Vor kurzem wurde ich zu einem mittäglichen Menü ins Essigbrätlein in Nürnberg eingeladen. Meine Begleitung und ich waren die einzigen Gäste, so konnten wir uns den Tisch aussuchen, von dem aus wir die holzgetäfelte, stille Stube überblickten. Ich liebe holzgetäfelte, stille Stuben, und ich mag es, wenn die Menükarte nicht nur übersichtlich ist, sondern mit zwei, maximal drei Menüvorschlägen auskommt.
Am Mittag unseres Besuchs gab es Saibling mit Karotte/ Lauch/ Taube mit Mais/ Meerretticheis mit Apfel – und dazu das jeweils passende, von einer klugen Beraterin vorgeschlagene Glas Wein. Die beiden unsichtbar bleibenden Meisterköche (Andree Köthe & Yves Ollech) waren in Hochform – so dass die mehrstündige Mahlzeit zu einem nicht alltäglichen, sondern sich für lange Zeiten einbrennenden Ereignis wurde. Ich liebe nicht alltägliche, sich für lange Zeiten einbrennende Kochereignisse, und ich liebe sie noch mehr, wenn ich zu ihnen eingeladen werde.
Im Essigbrätlein hat man es für einige Stunden mit dem zu tun, was man „Kochkunst“ nennt. In meinem Verständnis besteht „Kochkunst“ aus vielen jener Elemente, aus denen „Kunst“ ganz grundsätzlich besteht. „Kunst“ ist die Passion und die Sache von Künstlern, die ihr Handwerk verstehen und die handwerkliche Arbeit klug benennen. Im Falle der „Kochkunst“ bilden die exakten Rezepte so etwas wie das Making of (oder die Poetik) des Handwerks. In den Rezepttexten (die zu den frühesten Making of-Texten der Kulturgeschichte überhaupt gehören) sind die Bestandteile der Mahlzeit, deren Zusammensetzung und Zubereitung fixiert. Die Speisen bilden (zusammen mit den Getränken) „das Werk“, auf dessen verschiedene Aromen und Formate das Geschmackserlebnis des Gastes (und damit des Rezipienten) reagiert. Bilden die Rezepte (und die Kommentare der Köche zu ihrem Handwerk) die Grundlagen der „Kunstproduktion“, so antworten darauf die Texte der Restaurantkritiker, die das Geschmackserlebnis im besten Fall so nuanciert wie ein Kunsterlebnis interpretieren.

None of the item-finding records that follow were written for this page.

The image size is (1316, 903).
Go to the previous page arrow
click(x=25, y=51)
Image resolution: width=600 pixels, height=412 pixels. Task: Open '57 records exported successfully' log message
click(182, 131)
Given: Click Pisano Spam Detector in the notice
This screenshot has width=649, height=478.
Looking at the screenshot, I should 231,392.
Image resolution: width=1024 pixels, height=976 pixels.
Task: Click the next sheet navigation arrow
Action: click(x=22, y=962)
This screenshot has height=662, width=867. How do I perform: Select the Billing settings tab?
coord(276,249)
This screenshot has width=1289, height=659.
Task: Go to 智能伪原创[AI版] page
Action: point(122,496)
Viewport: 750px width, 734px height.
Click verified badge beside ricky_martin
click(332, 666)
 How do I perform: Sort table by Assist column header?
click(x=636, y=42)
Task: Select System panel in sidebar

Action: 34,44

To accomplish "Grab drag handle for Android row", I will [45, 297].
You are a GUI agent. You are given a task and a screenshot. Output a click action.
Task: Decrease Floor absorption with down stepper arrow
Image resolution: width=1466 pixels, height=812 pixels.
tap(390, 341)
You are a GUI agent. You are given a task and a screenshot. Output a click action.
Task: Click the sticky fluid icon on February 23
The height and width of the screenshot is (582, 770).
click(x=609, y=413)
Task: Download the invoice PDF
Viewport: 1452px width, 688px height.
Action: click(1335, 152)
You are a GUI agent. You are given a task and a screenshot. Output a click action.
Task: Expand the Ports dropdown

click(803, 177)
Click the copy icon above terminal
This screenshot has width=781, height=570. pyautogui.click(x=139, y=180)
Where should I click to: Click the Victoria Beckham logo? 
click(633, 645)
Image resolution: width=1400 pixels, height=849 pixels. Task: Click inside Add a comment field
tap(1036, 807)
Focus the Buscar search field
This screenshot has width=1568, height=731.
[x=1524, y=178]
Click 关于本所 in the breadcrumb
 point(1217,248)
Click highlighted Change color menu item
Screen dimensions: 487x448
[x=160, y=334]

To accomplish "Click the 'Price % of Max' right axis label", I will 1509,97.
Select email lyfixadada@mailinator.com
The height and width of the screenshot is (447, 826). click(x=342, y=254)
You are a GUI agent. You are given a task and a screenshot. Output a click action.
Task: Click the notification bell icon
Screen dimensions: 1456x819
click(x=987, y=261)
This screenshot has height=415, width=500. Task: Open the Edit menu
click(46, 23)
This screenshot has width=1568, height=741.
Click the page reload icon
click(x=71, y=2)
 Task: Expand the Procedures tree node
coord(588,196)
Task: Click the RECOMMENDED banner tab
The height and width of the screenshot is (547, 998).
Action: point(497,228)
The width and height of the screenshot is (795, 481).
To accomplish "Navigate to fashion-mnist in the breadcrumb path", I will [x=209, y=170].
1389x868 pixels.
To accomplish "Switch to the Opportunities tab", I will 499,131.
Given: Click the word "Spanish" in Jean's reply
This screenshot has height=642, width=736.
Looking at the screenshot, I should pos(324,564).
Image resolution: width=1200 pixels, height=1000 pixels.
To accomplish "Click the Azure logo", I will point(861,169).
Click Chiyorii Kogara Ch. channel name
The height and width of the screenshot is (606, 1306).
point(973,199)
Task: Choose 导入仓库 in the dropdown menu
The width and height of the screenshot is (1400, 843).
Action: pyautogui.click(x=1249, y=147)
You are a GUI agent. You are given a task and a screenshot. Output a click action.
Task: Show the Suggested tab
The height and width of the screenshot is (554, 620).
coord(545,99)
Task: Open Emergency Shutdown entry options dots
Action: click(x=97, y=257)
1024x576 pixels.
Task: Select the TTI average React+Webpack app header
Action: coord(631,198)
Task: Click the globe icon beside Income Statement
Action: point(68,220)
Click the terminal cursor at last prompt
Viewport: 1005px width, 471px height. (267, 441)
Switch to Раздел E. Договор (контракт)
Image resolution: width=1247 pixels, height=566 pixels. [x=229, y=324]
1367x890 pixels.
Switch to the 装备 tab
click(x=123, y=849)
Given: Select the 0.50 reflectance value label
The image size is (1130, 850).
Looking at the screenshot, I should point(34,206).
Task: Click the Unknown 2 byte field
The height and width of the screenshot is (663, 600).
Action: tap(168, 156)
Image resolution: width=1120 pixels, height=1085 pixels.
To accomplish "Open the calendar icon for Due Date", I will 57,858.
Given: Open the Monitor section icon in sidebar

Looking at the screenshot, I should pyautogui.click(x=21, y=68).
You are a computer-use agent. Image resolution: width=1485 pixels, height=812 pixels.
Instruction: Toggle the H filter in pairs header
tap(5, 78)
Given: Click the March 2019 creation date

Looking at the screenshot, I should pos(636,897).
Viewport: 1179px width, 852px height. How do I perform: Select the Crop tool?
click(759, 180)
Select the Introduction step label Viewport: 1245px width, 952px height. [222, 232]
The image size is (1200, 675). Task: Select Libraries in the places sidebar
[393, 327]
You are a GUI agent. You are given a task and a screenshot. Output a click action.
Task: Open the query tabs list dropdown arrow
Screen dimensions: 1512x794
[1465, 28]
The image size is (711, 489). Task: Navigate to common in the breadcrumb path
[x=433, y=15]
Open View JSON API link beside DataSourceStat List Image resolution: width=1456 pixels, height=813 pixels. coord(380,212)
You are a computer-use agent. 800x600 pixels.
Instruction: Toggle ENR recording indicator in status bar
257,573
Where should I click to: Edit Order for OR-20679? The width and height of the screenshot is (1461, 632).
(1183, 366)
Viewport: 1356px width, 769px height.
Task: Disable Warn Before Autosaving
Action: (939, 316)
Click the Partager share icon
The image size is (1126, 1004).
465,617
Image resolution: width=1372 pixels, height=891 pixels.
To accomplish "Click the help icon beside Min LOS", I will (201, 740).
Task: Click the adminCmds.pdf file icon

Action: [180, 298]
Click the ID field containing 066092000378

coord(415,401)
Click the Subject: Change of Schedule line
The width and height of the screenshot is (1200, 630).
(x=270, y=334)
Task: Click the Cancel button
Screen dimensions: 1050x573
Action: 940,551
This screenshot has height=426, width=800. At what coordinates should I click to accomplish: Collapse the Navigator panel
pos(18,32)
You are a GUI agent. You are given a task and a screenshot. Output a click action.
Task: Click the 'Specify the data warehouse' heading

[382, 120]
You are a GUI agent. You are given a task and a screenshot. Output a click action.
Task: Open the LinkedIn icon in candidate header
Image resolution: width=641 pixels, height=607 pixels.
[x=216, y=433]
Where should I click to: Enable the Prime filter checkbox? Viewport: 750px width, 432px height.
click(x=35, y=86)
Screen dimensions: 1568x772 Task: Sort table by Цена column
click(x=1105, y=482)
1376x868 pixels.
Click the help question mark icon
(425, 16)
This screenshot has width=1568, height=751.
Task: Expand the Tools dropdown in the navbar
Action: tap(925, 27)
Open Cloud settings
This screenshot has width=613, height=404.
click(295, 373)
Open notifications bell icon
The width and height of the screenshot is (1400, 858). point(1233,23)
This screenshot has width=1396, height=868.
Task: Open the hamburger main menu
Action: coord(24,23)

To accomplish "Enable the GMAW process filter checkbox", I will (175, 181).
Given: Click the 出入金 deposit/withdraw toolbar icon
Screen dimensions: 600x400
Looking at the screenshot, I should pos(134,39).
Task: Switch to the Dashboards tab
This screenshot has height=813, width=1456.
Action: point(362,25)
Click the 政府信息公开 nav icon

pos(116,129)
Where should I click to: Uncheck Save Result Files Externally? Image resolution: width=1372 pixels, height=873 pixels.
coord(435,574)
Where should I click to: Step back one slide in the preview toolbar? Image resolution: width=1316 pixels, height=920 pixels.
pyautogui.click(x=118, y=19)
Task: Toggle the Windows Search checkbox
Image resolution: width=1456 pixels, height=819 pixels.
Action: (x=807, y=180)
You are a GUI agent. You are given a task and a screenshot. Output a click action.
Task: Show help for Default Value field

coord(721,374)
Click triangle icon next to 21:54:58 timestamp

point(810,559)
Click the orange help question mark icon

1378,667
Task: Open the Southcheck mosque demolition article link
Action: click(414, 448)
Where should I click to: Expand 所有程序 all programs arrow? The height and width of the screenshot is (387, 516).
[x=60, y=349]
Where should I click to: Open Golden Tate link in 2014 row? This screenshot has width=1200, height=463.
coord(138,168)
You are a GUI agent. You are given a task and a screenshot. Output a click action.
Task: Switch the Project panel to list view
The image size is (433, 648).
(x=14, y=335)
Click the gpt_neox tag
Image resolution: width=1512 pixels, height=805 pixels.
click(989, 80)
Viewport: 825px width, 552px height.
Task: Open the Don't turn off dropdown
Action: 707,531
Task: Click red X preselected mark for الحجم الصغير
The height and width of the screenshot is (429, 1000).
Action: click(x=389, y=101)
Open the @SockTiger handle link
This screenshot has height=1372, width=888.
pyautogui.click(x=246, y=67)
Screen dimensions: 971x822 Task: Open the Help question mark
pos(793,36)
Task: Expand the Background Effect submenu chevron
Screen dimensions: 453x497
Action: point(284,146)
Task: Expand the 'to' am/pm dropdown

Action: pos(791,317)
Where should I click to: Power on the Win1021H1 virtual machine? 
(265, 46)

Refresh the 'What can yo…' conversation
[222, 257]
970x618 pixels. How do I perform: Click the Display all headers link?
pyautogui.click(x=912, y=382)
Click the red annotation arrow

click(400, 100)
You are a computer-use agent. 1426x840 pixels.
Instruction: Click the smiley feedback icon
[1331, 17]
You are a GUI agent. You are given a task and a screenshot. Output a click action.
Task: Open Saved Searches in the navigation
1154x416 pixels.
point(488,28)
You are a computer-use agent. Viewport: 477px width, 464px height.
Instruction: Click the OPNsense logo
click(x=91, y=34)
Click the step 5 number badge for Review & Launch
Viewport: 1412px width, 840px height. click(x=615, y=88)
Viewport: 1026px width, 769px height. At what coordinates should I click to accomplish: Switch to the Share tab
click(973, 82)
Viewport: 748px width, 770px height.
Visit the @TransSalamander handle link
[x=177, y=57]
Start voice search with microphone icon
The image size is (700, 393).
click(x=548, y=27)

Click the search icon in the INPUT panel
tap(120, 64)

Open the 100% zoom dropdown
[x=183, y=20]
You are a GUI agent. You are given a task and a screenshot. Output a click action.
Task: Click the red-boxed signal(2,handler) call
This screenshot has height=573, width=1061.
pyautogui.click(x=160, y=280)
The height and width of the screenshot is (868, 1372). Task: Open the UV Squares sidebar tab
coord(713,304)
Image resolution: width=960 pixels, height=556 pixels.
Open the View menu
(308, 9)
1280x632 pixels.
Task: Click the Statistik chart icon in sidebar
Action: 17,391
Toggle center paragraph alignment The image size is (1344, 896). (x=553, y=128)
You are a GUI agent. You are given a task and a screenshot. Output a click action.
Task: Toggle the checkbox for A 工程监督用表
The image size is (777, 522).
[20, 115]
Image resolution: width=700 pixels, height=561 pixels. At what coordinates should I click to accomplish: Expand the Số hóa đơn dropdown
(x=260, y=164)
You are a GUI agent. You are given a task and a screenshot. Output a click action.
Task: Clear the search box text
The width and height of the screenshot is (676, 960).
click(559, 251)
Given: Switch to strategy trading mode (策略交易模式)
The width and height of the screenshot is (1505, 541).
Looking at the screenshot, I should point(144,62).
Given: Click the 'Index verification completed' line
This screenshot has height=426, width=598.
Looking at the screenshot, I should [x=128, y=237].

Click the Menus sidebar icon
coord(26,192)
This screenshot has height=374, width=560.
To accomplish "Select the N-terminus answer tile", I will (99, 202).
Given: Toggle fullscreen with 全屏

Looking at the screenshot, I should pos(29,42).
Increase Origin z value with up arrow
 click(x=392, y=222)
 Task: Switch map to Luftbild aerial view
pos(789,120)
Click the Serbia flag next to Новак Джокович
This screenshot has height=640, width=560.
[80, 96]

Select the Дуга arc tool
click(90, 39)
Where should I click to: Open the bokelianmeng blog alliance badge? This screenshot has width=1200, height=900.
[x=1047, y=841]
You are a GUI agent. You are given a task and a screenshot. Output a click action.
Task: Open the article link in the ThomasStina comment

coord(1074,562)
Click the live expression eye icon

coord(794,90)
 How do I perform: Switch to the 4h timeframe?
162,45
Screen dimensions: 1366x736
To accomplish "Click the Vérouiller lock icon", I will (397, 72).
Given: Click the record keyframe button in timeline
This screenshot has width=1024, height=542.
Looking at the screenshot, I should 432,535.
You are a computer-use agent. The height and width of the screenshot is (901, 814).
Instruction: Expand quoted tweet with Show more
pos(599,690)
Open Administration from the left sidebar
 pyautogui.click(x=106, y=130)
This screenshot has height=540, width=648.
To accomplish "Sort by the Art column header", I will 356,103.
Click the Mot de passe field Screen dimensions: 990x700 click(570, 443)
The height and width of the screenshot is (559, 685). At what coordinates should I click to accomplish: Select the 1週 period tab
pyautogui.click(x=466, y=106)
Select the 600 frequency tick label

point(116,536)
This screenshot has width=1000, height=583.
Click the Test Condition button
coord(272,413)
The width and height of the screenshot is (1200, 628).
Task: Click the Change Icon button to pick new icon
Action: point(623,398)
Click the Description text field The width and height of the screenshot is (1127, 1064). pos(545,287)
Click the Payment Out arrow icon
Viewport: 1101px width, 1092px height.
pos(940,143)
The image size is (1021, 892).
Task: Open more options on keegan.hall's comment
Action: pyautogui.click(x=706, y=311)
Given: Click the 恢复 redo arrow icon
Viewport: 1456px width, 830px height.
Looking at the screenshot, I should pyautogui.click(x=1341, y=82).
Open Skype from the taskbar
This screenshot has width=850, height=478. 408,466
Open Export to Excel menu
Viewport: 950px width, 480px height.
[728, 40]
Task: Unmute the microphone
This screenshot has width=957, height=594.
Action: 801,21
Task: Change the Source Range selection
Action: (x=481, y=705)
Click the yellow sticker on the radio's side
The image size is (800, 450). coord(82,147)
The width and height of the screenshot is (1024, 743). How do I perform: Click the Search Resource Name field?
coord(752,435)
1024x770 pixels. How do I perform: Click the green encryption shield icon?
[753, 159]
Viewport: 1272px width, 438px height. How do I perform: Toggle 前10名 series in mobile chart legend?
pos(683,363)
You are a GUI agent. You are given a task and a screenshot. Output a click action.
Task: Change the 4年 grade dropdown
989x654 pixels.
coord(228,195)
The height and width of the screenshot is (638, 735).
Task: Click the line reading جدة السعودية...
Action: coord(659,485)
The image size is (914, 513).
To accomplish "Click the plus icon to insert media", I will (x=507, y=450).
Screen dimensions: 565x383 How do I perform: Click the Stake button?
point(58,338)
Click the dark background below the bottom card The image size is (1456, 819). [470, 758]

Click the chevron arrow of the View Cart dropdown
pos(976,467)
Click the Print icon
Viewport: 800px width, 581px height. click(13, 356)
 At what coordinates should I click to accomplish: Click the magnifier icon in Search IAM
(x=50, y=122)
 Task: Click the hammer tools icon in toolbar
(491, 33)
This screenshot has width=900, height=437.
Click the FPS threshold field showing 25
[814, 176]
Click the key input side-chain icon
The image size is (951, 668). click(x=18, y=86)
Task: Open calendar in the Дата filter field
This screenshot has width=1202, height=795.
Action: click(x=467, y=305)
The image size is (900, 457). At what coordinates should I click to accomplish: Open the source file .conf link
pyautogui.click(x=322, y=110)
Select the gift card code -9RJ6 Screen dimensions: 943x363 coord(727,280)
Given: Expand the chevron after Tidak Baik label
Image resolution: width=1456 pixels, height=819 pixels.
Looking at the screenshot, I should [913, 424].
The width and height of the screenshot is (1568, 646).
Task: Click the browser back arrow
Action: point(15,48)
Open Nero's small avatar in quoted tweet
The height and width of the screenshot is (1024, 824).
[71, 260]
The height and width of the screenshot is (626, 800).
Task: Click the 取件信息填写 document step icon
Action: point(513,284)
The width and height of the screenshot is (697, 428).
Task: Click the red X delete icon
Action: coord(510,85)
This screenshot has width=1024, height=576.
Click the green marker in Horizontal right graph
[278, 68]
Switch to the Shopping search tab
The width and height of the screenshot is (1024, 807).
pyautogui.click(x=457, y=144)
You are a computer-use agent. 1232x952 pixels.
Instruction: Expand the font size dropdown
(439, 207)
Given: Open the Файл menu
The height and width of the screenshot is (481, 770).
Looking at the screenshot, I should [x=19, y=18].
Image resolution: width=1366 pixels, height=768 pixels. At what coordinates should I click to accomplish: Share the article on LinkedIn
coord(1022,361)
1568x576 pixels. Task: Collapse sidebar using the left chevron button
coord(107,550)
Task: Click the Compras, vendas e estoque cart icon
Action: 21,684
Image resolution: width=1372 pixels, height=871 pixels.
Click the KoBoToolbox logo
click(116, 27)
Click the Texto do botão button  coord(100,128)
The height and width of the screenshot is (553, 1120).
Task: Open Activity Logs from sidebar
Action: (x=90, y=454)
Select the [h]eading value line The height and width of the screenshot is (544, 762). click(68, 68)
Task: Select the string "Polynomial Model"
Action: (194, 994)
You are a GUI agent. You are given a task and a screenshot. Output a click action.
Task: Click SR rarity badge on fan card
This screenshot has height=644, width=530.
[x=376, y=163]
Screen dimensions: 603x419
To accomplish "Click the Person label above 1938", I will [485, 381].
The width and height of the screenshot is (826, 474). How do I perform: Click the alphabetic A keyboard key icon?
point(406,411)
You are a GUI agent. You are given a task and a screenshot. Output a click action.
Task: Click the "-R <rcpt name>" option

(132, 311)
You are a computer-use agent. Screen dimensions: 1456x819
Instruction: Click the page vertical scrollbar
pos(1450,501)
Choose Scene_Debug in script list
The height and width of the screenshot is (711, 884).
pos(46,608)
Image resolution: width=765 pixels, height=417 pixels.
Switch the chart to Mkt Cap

Schade, dass es kaum Bücher gibt, in denen diese Dreiheit von Produktion (das Kochen und seine Poetik), Werkkomposition (Beschreibung und Analyse der Speisen) und Rezeption (der Genuss und seine Elemente) einmal als ganzes erscheint. So gesehen, sind die Debatten über „Kochkunst“ noch längst nicht auf einem möglichst hohen Niveau: Dann nämlich sprächen Köche und Kritiker an einem Tisch über das gerade komponierte und genossene Werk. Nichts ist öder als der einsame Abschied des Gastes von der holzgetäfelten, stillen Stube, ohne dass es zum Gespräch mit jenen Künstlern gekommen ist, die sich stundenlang scheu in der Küche verschanzt haben.
Im Fall des Essigbrätlein kann man immerhin auf Dokumente zurückgreifen. In der Bibliothek der Köche (SZ-Edition) ist 2008 ein Band über die Kochkunst von Andree Köthe & Yves Ollech erschienen (der darunter leidet, dass die Köche ihre „Kochgeschichte“ nicht selbst mitteilen, zu viele Seiten der schönen Stadt Nürnberg gewidmet und die hoch interessanten Rezepte nicht von den Köchen und Kritikern gleichzeitig interpretiert werden). Und 2012 sowie 2015 sind zwei Bände (Gemüse und Gemüse2) im Tre Torri-Verlag erschienen, die jene Geniestreiche der Gemüse-Kochkunst enthalten, von denen ich einsam zurückbleibender Gast mit Begleitung einmal im Essigbrätlein kosten durfte (ohne leider danach die Gelegenheit zu haben, mit den Meisterköchen über meine Geschmackserlebnisse zu sprechen).